_YOUR TASK:_ Down to the last line, reproduce the data below exactly.
═══ TASK MATERIAL
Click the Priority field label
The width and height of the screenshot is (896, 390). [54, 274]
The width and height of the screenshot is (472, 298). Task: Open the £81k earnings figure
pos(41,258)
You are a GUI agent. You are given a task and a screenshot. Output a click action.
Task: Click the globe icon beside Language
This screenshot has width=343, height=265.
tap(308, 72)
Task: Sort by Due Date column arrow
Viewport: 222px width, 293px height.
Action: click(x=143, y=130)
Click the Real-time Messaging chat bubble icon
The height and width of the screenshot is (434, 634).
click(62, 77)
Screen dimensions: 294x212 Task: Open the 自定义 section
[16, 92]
══════
_ANSWER TO THE PROBLEM:_
Click the Priority field label
The width and height of the screenshot is (896, 390). [54, 274]
The width and height of the screenshot is (472, 298). Task: Open the £81k earnings figure
pos(41,258)
You are a GUI agent. You are given a task and a screenshot. Output a click action.
Task: Click the globe icon beside Language
This screenshot has width=343, height=265.
tap(308, 72)
Task: Sort by Due Date column arrow
Viewport: 222px width, 293px height.
Action: click(x=143, y=130)
Click the Real-time Messaging chat bubble icon
The height and width of the screenshot is (434, 634).
click(62, 77)
Screen dimensions: 294x212 Task: Open the 自定义 section
[16, 92]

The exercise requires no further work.